* [What you will do]
1 - In the forum post about a faerie familiar's staged hatred, over what span of time might the faerie become an enemy's tool?
2 - Extend the forum post about a faerie familiar's staged hatred, picking up after its final sentence.

* [Supplied text]
Planning a prophecy/story based on a faerie' hatred

Hi,

For one of my pivotal point in an upcoming adventure, I would like to know your opinion on that matter.

Since some player of mine may read this threat without knowing it was mine, I need to use examples similar to what I intend, and not exactly what I intend, so please take no offense if the example seems odd or wrong. I'm trying my best to provide adequate informations without spoiling.

Imagine you have a faerie who you guess, because you are smart and a really long-term planner, in some distant times (let's speak in centuries) may become the tool an enemy will use against you.

That faerie is so powerful that you consider making it your familiar, which is possible because of Merinita faerie magic ability.

You want your future enemies to think they were smart enough to figure your weak point.

Unless that you designed that weak point on purpose because when an opponent strikes when you expect, it does no damage.

You also need to hide your plot under guile, lies, appearances, and decades of little details.

But in truth, your weak point will be your strong point, because you intend in a really faerie (faerical? fae?) way that in the last moment, when your future opponent for whom you have dressed all those threads and prepared your whole life, discloses his move, in his grandest and final strike against you, when you will kneel in that ultimate moment when he will strikes, the faerie who would have betrayed you wil then reveal that it was, from the very beginning, your true friend, your sole and only truthful ally and that the whole thing was an act. And then, you watch your opponent's heart taken from his chest by the faerie it trusted.

Now... while I perfectly have the RP scenes pictured, and the "guile aspect" already running, I need the mechanical things.

First, if the faerie was a familiar, it would never be believed when rumor would say the faerie-familiar hates your gut and would like to kill you if it had a chance. Magi and their enemies would know so much, or for enemies, at least those enemies who are worth the time of such a really long term planner magus.

So you need to create a smoke screen, and use the "Faerie chains oft he familiar slave" which is a thing merinita magi can do to force a faerie to become their familiar; it has flaws, but the main thing is that it makes credible the fact that your faerie may hate you.
Second, you would need to conceal the truth, using the properties of the magic resistance shared by familiar cord (that is, learn all InMe spell you can think of, master them in RM, and let your familiar enjoy massive resistance*).
Third, you know that your enemies will make contact with your faerie because they learn it hates you but you are supposed, and renowned, for playing with it like a kid with a puppy : the kid knows the puppy can bite, but he plays with it anyway because it's fun.

* [Extracted material]
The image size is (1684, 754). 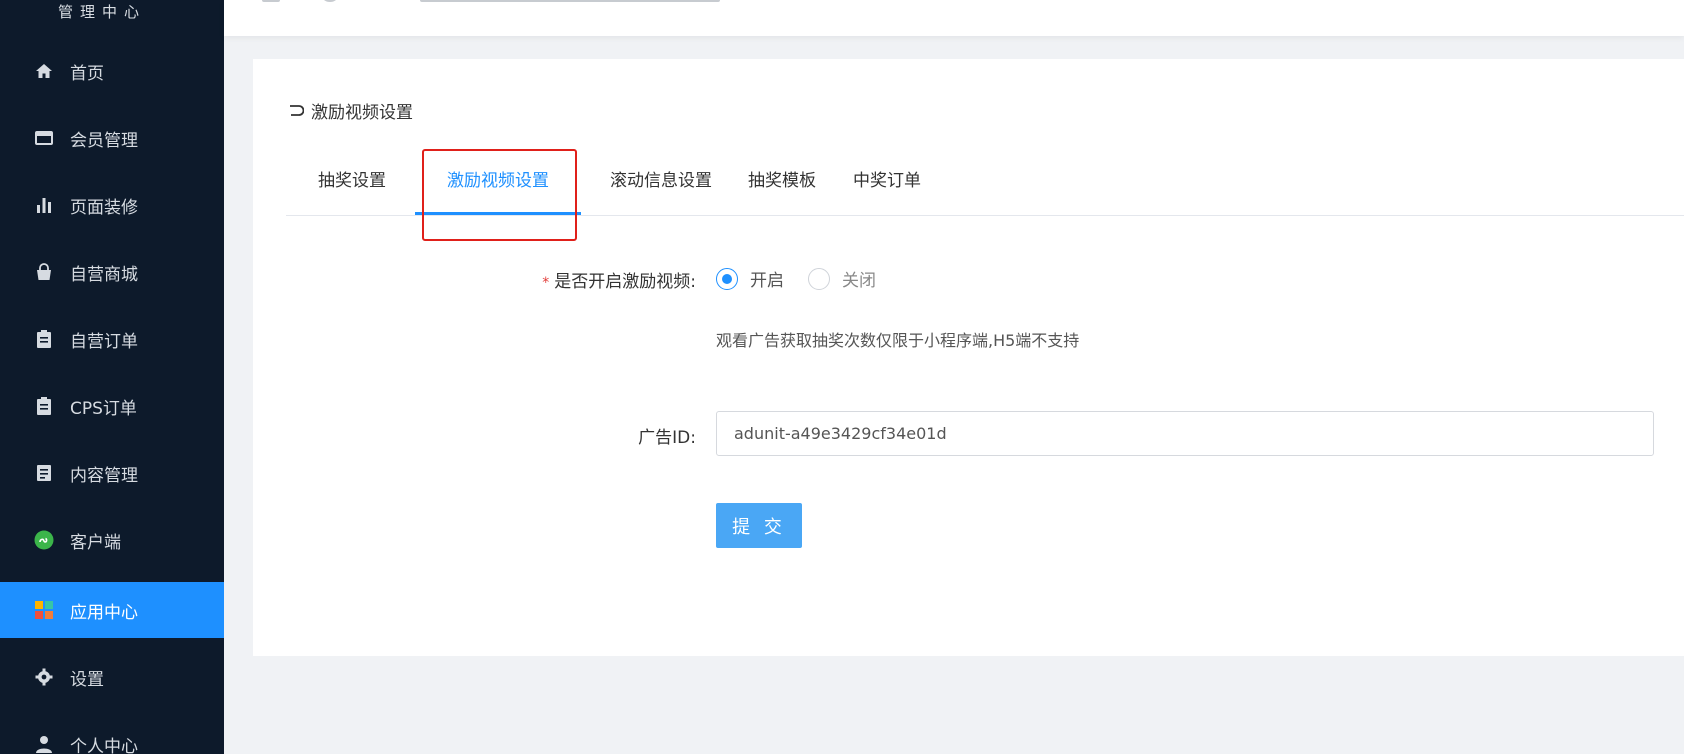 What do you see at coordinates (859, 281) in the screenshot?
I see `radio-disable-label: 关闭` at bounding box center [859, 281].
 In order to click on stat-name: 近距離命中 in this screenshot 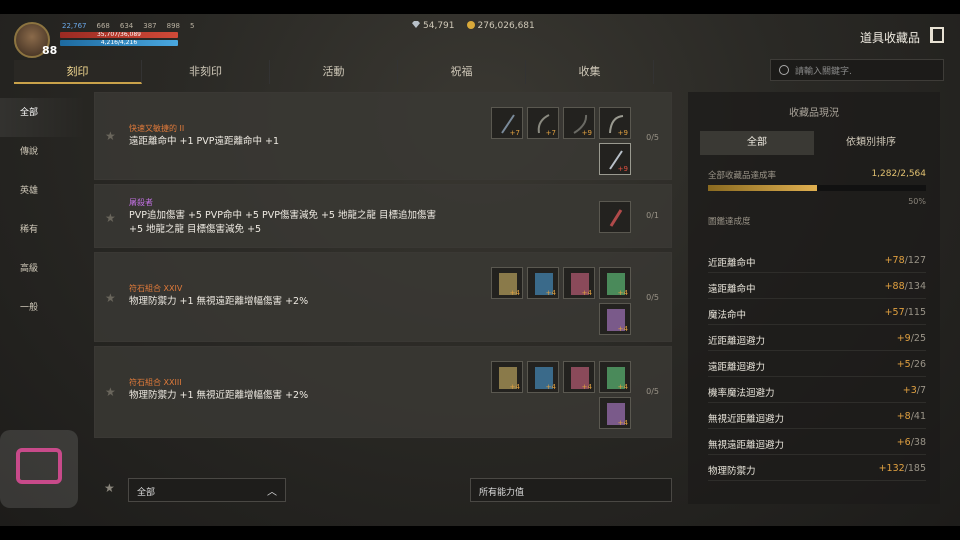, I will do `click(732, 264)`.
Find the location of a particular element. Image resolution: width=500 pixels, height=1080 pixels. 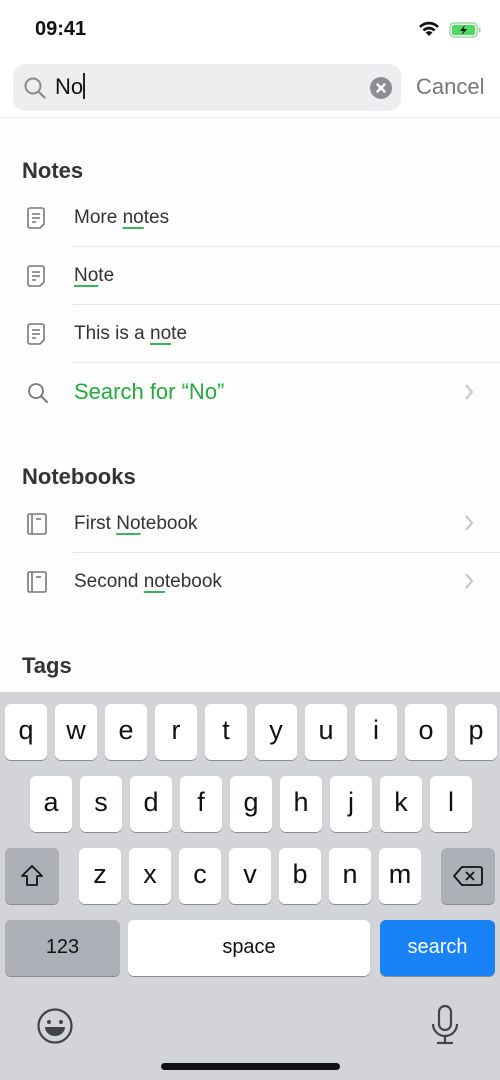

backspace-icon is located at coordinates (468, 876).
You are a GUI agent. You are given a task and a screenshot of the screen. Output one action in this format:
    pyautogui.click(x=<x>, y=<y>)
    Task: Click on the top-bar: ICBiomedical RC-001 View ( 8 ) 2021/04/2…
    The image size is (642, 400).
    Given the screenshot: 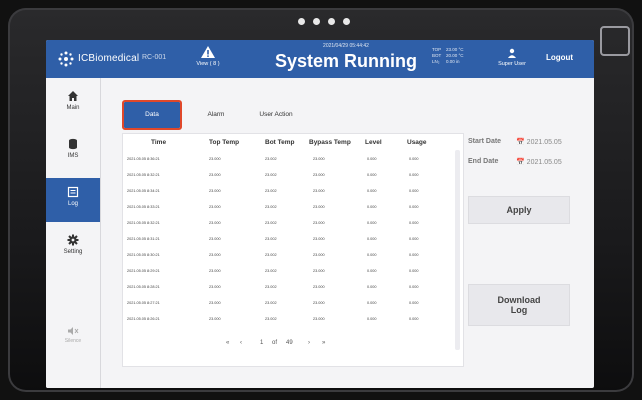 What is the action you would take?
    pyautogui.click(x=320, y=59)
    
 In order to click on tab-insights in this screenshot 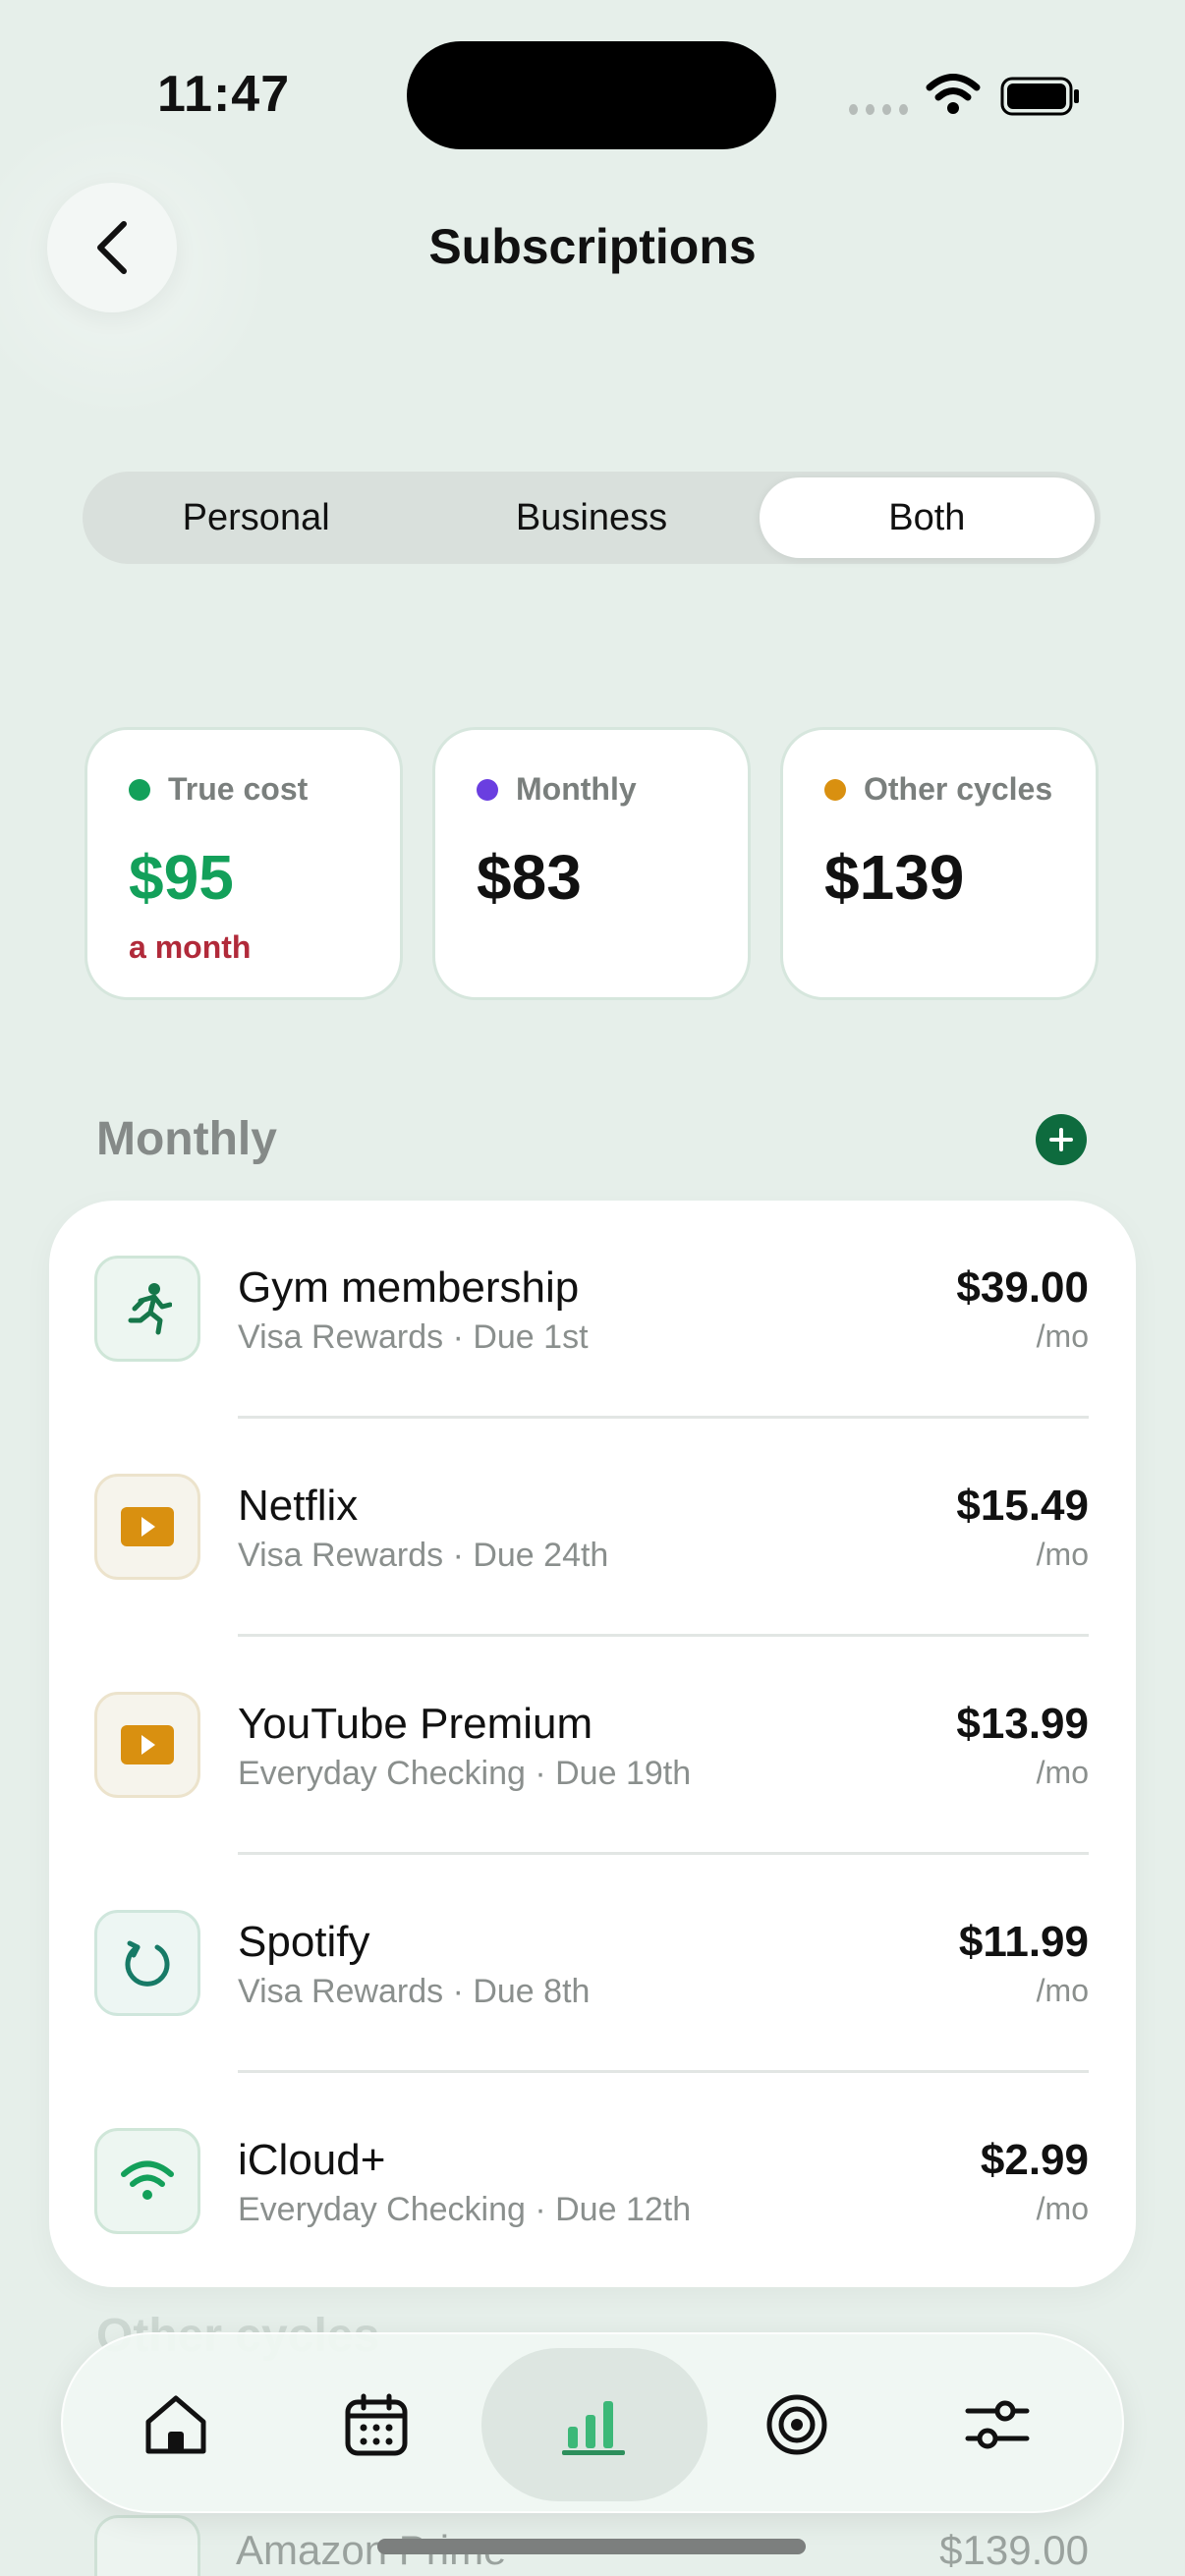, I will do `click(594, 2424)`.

* [List of answers]
1 - Centuries.

2 -
Fourth, you suspect they will use a PeVi ritual to cut the bond, but the "UNTIL" duration prevents magical dispelling (it's a special property of that duration).
Fifth, that future big enemy may not be entirely hermetic, so maybe they COULD succeed at dispelling the temporary bond. And you really don't know what would happen if that was the case: would the faerie hatred remain or not? as an expert in faerie lore, you expect it goes both way depending on the "story" the faerie will immediatly plays in at the moment it is released. So you need to have a backup plan.

Alternatively, fifth: you designed the until condition to be "hardly but possibly" answered, to give your enemy another layer of entrapment: in that configuration, you prepared the fact that the backup plan would be the true and solid plan.

Sixth, what's the backup plan.

I have thought about 2:

  1. under the faerie temporary bond, you create a true bond of familiar and use the rumors and guile to ensure NOBODY knows it. Even if it means killing some people, magi or others with wizard's war for (fake) other reasons (or no reason at all, taking along the way a reputation for dangerous and perhaps even MAD magus).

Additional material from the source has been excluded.